İkincisi, ABD, İsrail, İngiliz emperyalistlerinin laboratuvar ürünü olan cihatçı örgütlerin dağılmasını engellemek, onları yeni bir savaş atmosferinde Kürtlerin üzerine salmaktır ki, zaten bu durum AKP ve Erdoğan’ın aynı zamanda ideolojik angajmanının gereğidir.

Üçüncüsü de, ABD emperyalizmi, kendileriyle ilişkisi dünya halkları nezdinde ortaya çıkmış IŞİD ve benzer cihatçı örgütleri Erdoğan’ın kollarına iterek, onları yeni bir sahada kullanma sırasına kadar bu algıyı unutturmak istemektedir. Asıl stratejik hedef de şartlar ve zaman olgunlaştığında “Büyük Ortadoğu Projesi” eş başkanı Erdoğan planlamasında yirmi yıldır tarihsel, sosyal, inançsal farklılıkları kutuplaştırmak yoluyla olgunlaştırılan çelişmeleri patlatarak onun yönettiği coğrafya üzerinde planı tamamlamaktır. Gelişmelerin varacağı son durak burasıdır. Bunun başarılması halinde gerçekleşebilecek sosyal bir “uyanışın” ise yıkımı engellemesi şöyle dursun, bu kez emperyalist merkezler “terörü besleyen ülke” olarak Türkiye’yi adreslerken tartışmasız kanıtı olarak, “Fırat’ın doğusuna operasyon” iznine karşılık IŞİD ve benzeri cihatçı örgütlerin sorumluluğunu aldığını ilan eden Erdoğan’ı gösterecektir. Bu operasyon iznini koparmanın karşılığında Erdoğan IŞİD’in yetmiş seksen bin kişiyi bulan mevcudunun sorumluluğunu almış ve ABD Başkanı Trump’a, “Merak etme onlar bende!” demiştir.
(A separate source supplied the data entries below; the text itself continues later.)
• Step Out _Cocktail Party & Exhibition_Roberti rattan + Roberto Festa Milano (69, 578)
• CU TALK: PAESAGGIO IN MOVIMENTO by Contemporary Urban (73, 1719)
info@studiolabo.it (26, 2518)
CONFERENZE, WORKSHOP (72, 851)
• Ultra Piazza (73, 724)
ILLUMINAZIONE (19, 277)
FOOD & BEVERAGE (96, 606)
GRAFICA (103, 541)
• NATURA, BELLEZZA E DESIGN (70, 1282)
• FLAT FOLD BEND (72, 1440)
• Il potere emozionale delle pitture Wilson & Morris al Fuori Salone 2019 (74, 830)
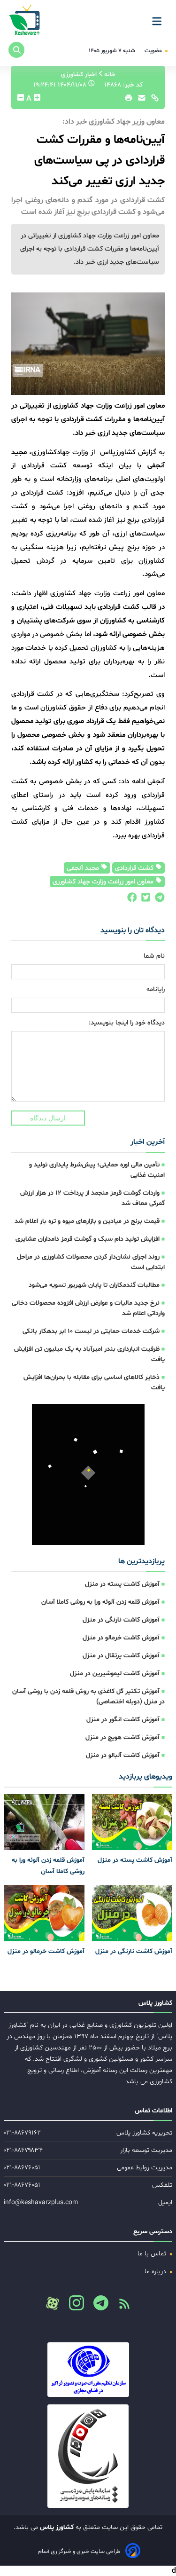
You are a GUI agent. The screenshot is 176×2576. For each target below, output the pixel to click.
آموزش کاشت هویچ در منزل (122, 1737)
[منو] (160, 18)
Bu sürece ve işgal hazırlıklarına karşı SMF olarak tutumumuz nettir:

Fırat’ın doğusu da güneyi de orada yaşayanlardan başka kimsenin tapulu malı değil, orası tamamıyla ve amasız olarak orada yaşayanların yurdu, toprağı, yaşam yeridir. Rojava halkları her türlü işgal girişimini boşa çıkardı, bundan sonrakilerini de boşa çıkaracak; direnerek kazanacaktır. Türkiye’nin işçileri, emekçileri ve ezilen halkları, emperyalistler ve onların uşakları savaş baronlarının yanında değil, kendi meşru yurtlarını, yaşam alanlarını ve evini savunan Rojava halkının yanında olacaktır. Emperyalizme, kapitalist talana ve sömürgeciliğe karşı enternasyonal dayanışma büyüyecek; ilhak, işgal ve sömürgecilik kaybedecektir.